Seyfarth Synopsis: On June 30, 2022, the California Supreme Court determined that the interdependent relationship between employers and the staffing agencies with which they contract does not necessarily mean the two are in “privity.” As a result, the employer could not take advantage of a settlement agreement and judgment entered into between a staffing agency and employees who it assigned to work at the employer. Grande v. Eisenhower Medical Center.

The Facts

In February 2012, FlexCare, a temporary staffing agency, assigned Lynn Grande, a nurse, to work at Eisenhower Medical Center. As a class representative, Grande joined a class action lawsuit against FlexCare alleging wage and hour violations during the time she worked at Eisenhower, which was not named as a defendant in this lawsuit. FlexCare and the class reached a settlement, which the court entered as a judgment. The settlement agreement listed FlexCare and various entities as released parties. Eisenhower, however, was not among the listed entities, even though Grande and other class members had been assigned by FlexCare to work there.

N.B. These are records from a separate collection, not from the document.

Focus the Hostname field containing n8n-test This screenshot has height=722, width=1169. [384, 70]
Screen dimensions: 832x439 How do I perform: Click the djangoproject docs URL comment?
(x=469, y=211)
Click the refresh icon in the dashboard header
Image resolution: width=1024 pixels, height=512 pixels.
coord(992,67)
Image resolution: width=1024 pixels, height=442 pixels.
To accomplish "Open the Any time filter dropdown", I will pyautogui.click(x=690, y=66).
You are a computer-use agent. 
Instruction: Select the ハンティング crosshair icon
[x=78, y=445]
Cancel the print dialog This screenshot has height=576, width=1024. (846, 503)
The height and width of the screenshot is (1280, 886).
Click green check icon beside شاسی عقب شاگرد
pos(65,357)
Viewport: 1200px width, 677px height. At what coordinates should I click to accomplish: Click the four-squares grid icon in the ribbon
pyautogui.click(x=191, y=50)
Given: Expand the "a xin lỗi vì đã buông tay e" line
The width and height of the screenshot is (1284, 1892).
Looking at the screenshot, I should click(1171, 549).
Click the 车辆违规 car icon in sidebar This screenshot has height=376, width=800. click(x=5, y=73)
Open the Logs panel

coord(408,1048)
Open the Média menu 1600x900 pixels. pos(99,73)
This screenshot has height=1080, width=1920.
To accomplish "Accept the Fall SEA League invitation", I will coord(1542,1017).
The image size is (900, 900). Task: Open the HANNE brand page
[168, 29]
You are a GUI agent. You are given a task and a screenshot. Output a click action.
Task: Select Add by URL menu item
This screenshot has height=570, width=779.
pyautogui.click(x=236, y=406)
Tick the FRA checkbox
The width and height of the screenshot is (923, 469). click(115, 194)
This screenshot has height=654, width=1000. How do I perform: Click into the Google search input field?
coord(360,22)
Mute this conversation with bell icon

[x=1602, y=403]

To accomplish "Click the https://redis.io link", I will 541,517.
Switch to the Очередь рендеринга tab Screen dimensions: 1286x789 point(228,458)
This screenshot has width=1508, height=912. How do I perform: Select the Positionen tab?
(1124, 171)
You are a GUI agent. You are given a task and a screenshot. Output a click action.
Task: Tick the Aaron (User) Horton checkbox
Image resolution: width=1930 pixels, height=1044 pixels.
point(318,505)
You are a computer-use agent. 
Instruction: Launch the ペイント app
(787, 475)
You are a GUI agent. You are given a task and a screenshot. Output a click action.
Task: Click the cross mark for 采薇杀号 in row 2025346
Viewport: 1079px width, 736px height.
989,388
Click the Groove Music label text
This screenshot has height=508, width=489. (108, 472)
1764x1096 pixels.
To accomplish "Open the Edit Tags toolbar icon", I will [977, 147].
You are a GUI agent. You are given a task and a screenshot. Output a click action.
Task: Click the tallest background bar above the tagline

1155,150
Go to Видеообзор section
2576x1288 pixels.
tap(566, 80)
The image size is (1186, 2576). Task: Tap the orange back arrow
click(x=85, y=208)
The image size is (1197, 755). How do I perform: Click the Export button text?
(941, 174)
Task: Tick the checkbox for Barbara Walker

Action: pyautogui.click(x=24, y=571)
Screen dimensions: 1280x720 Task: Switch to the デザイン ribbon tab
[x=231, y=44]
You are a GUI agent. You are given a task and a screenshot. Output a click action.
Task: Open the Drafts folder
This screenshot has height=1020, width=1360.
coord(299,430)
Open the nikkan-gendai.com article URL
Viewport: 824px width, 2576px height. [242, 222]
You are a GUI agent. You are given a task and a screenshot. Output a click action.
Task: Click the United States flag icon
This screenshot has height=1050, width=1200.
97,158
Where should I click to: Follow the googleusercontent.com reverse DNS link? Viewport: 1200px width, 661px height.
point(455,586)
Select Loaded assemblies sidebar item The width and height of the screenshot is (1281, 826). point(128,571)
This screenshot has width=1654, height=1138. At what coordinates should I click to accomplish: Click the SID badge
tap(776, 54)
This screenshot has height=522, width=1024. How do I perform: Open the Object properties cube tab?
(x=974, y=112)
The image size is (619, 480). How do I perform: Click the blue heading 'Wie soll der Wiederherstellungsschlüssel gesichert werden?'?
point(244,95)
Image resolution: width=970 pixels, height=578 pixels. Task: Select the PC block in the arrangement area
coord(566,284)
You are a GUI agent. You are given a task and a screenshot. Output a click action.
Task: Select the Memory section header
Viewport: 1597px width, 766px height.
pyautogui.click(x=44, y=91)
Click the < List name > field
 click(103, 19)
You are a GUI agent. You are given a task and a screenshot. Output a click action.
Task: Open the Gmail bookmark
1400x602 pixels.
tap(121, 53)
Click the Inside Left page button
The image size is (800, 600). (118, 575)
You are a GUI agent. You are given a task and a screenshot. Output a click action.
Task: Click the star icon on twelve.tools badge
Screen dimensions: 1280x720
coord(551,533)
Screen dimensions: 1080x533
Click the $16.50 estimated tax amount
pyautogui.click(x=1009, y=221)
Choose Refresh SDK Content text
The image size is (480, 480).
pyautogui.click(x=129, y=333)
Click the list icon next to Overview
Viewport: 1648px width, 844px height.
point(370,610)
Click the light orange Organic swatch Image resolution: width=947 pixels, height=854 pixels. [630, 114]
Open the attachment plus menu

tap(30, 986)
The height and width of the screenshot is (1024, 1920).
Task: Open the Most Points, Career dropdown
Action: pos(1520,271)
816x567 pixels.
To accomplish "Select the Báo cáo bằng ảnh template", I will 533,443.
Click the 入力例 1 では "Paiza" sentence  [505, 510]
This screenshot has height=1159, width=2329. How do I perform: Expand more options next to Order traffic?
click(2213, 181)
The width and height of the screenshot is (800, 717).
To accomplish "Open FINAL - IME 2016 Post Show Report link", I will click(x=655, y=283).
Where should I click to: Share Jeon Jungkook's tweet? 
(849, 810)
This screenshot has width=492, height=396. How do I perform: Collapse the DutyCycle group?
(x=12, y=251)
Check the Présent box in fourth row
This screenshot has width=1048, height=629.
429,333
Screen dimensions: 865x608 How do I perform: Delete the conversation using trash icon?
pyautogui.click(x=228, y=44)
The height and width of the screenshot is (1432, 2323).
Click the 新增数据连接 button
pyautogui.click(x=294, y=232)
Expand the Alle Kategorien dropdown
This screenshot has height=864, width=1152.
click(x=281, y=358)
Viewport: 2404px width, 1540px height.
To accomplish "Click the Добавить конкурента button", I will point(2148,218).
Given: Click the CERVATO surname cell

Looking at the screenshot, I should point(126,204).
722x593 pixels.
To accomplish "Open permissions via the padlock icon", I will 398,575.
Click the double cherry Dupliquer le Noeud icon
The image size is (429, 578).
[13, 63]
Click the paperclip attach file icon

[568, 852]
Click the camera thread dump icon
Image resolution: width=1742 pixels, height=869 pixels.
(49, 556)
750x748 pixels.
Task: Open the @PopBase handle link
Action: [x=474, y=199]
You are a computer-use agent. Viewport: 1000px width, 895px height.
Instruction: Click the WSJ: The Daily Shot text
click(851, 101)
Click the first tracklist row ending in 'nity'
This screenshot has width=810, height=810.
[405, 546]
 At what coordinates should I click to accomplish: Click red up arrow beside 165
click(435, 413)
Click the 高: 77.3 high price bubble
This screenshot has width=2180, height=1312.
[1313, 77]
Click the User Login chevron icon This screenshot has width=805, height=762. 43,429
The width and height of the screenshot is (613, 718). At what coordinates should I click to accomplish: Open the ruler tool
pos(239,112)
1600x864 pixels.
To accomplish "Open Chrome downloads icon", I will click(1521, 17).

After the judgment in the first lawsuit became final, Grande sued Eisenhower for the same wage-hour violations she had previously asserted against FlexCare. FlexCare filed a complaint in intervention, seeking declaratory relief. Both FlexCare and Eisenhower argued that Eisenhower was entitled to the benefit of the release, and that the judgment in the first lawsuit precluded the second one.

The Trial Court Decision

The trial court found that, based on the language of the settlement agreement (which did not include Eisenhower in the list of released parties), the release did not extend to the claims Grande had against Eisenhower.

The trial court further concluded that FlexCare was not “in privity” with Eisenhower, meaning that Eisenhower could not rely on the judgment in the first lawsuit to preclude the second one. The trial court reasoned that, had Grande held Eisenhower derivatively liable for the violations of the law by FlexCare, then preclusion of the second suit would be appropriate. But the trial court found no support for the argument that potential joint employer liability between FlexCare and Eisenhower constitutes derivative liability justifying preclusion of the suit. As a result, the trial court entered judgment in favor of Grande.

The Court of Appeal Decision

The Court of Appeal agreed with the trial court that the settlement did not release Grande’s claims against Eisenhower. The Court of Appeal also affirmed the trial court’s determination that FlexCare was not in privity with Eisenhower and, as a result, the first judgment did not preclude the second suit. The decision of the Court of Appeal ran contrary to another appellate court decision, Castillo v. Glenair, which held that a staffing agency and a client-employer were in privity for purposes of claim preclusion.

The California Supreme Court Decision

The California Supreme Court affirmed the judgment of the Court of Appeal, disapproving Castillo, and holding that FlexCare and Eisenhower were not in privity for purposes of preventing the second lawsuit against Eisenhower.

For there to be privity, the Court held, Eisenhower and FlexCare needed to share an identity or a community of interest, with adequate representation of that interest in the first lawsuit, such that Eisenhower should reasonably have expected to be bound by the result of the first lawsuit. Privity “does not exist merely because two entities are allegedly liable for the same wrong to the same plaintiff,” the Court explained.

Here, the Court noted, FlexCare declined to concede that it would have to indemnify Eisenhower for all the alleged violations Grande asserted in the second suit. This, in turn, suggested “a conflict of incentives rather than adequate representation.” Further, the Court reasoned, Eisenhower may have had an interest in shifting fault to FlexCare for some alleged violations. Ultimately, the Court concluded, FlexCare and Eisenhower’s divergent interests prevented a finding of privity.

What Eisenhower Means for Employers

It is now clear that employers that contract with nurse registries and other staffing agencies should not assume that a release of claims entered into by the staffing agency will operate as a release of claims against the employer.

Thus, employers using staffing agencies must be proactive and include clauses in the staffing agency agreements that provide, for example, that the staffing agency is responsible for compliance with all employment laws, including wage-hour laws; will indemnify, defend, and hold harmless the employer from all employment claims; must notify the employer if a claim is brought against the staffing agency that involves services by a worker assigned by the staffing agency to work at the employer; include the employer as a named releasee in a settlement involving such workers; and provide the employer with the ability to audit the employment practices of the staffing agency.